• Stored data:
-=-=-=-=-

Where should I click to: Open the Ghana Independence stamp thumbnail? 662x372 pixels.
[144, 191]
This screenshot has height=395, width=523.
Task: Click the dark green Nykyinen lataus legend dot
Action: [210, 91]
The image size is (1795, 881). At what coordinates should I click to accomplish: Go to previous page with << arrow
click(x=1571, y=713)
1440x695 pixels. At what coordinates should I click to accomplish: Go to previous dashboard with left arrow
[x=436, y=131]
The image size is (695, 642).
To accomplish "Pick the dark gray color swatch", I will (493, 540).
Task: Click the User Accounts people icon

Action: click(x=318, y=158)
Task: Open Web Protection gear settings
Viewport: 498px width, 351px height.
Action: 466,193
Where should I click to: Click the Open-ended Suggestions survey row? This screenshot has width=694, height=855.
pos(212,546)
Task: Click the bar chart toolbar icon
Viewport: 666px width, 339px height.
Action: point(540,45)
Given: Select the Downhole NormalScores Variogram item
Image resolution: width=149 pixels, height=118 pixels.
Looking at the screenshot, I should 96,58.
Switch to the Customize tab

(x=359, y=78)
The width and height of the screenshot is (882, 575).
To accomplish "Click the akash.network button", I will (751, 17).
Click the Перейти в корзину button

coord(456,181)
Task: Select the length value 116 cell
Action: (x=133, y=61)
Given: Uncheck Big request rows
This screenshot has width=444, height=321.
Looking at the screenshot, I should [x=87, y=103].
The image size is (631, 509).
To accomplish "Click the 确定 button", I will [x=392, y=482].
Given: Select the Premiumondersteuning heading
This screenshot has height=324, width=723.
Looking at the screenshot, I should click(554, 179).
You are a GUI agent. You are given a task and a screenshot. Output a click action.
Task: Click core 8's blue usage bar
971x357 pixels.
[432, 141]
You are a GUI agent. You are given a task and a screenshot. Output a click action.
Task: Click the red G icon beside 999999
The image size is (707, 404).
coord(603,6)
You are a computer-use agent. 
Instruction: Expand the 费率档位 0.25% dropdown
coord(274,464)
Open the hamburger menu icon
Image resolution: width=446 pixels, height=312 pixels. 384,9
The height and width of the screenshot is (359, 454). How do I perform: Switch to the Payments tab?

-=-=-=-=-

Please repeat the data above verbatim, all of it.

• Solved exercise:
Where should I click to: Open the Ghana Independence stamp thumbnail? 662x372 pixels.
[144, 191]
This screenshot has height=395, width=523.
Task: Click the dark green Nykyinen lataus legend dot
Action: [210, 91]
The image size is (1795, 881). At what coordinates should I click to accomplish: Go to previous page with << arrow
click(x=1571, y=713)
1440x695 pixels. At what coordinates should I click to accomplish: Go to previous dashboard with left arrow
[x=436, y=131]
The image size is (695, 642).
To accomplish "Pick the dark gray color swatch", I will (493, 540).
Task: Click the User Accounts people icon

Action: click(x=318, y=158)
Task: Open Web Protection gear settings
Viewport: 498px width, 351px height.
Action: 466,193
Where should I click to: Click the Open-ended Suggestions survey row? This screenshot has width=694, height=855.
pos(212,546)
Task: Click the bar chart toolbar icon
Viewport: 666px width, 339px height.
Action: point(540,45)
Given: Select the Downhole NormalScores Variogram item
Image resolution: width=149 pixels, height=118 pixels.
Looking at the screenshot, I should 96,58.
Switch to the Customize tab

(x=359, y=78)
The width and height of the screenshot is (882, 575).
To accomplish "Click the akash.network button", I will (751, 17).
Click the Перейти в корзину button

coord(456,181)
Task: Select the length value 116 cell
Action: (x=133, y=61)
Given: Uncheck Big request rows
This screenshot has width=444, height=321.
Looking at the screenshot, I should [x=87, y=103].
The image size is (631, 509).
To accomplish "Click the 确定 button", I will [x=392, y=482].
Given: Select the Premiumondersteuning heading
This screenshot has height=324, width=723.
Looking at the screenshot, I should click(554, 179).
You are a GUI agent. You are given a task and a screenshot. Output a click action.
Task: Click core 8's blue usage bar
971x357 pixels.
[432, 141]
You are a GUI agent. You are given a task and a screenshot. Output a click action.
Task: Click the red G icon beside 999999
The image size is (707, 404).
coord(603,6)
You are a computer-use agent. 
Instruction: Expand the 费率档位 0.25% dropdown
coord(274,464)
Open the hamburger menu icon
Image resolution: width=446 pixels, height=312 pixels. 384,9
The height and width of the screenshot is (359, 454). How do I perform: Switch to the Payments tab?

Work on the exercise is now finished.